- [TEXT PROVIDED]:
The incomplete status of the East-West Power Highway represents the most significant limitation in achieving a fully reliable meshed transmission system. The Hetauda-Dhalkebar-Inaruwa 400 kV transmission line, spanning approximately 288 kilometers, remains unfinished despite more than 15 years of construction. Similarly, the New Dhalkebar-Hetauda segment remains under construction, while the New Butwal-Phulbari section remains under study. In addition, the proposed mid-hill 400 kV transmission corridor, intended to form a second backbone and create looped redundancy with the Terai corridor, remains largely in the planning phase.

Until these major 400 kV backbone corridors are completed and integrated, Nepal’s transmission system will continue to function largely as a collection of radial transmission lines, leaving the system vulnerable to outages, congestion, and evacuation failures.

6.3 Voltage Level Optimization Challenges

Nepal’s transition from a transmission system dominated by 132 kV infrastructure to a modern high-capacity grid based on 220 kV, 400 kV, and eventually 765 kV voltage levels presents significant technical, operational, and financial challenges. Although the Nepal Electricity Grid Code (2080) has established regulatory provisions allowing transmission infrastructure up to 765 kV, the practical implementation of such high-voltage systems requires substantial investment in transmission lines, substations, advanced equipment, technical expertise, and sophisticated operational procedures.

Currently, Nepal’s transmission system remains heavily reliant on 132 kV infrastructure. However, to achieve the national generation target of approximately 40,000 MW by 2040, the Transmission System Development Plan proposes a major shift toward a 400 kV backbone network. The plan includes approximately 3,192 kilometers of 400 kV transmission lines compared to approximately 2,515 kilometers of 132 kV lines, effectively establishing 400 kV infrastructure as the new national transmission backbone.

The Nepal Electricity Grid Code (2080) has also enabled the development of transmission lines up to 765 kV capacity, particularly to facilitate long-distance cross-border electricity trade with China. Due to the vast distances between Nepal’s generation centers and load centers in Tibet and the challenging Himalayan terrain, higher voltage transmission is essential to minimize technical losses and ensure economic feasibility. High-voltage transmission allows large quantities of electricity to be transmitted efficiently over long distances with lower losses compared to lower voltage alternatives.

- [RECORDED DATA]:
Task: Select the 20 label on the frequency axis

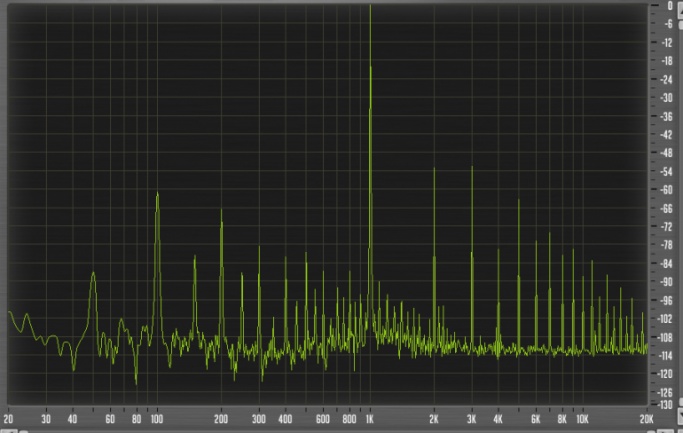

- [WRITTEN REQUEST 1]:
Translate this sentence from the passage on Nepal's power grid into Spanish: "Currently, Nepal’s transmission system remains heavily reliant on 132 kV infrastructure."
- [WRITTEN REQUEST 2]:
Answer these from the passage on Nepal's power grid:
(a) About how long is the Hetauda-Dhalkebar-Inaruwa 400 kV line?
(b) What national generation target is set for 2040?
(c) Cross-border trade with which country are the 765 kV lines meant to support?
- [WRITTEN REQUEST 3]:
Retype the passage on Nepal's power grid starting with "The incomplete status" and going on through "the planning phase.".

- [EXERCISE OUTPUT 1]:
Actualmente, el sistema de transmisión de Nepal sigue dependiendo en gran medida de la infraestructura de 132 kV.

- [EXERCISE OUTPUT 2]:
(a) About 288 kilometers.
(b) About 40,000 MW.
(c) China.

- [EXERCISE OUTPUT 3]:
The incomplete status of the East-West Power Highway represents the most significant limitation in achieving a fully reliable meshed transmission system. The Hetauda-Dhalkebar-Inaruwa 400 kV transmission line, spanning approximately 288 kilometers, remains unfinished despite more than 15 years of construction. Similarly, the New Dhalkebar-Hetauda segment remains under construction, while the New Butwal-Phulbari section remains under study. In addition, the proposed mid-hill 400 kV transmission corridor, intended to form a second backbone and create looped redundancy with the Terai corridor, remains largely in the planning phase.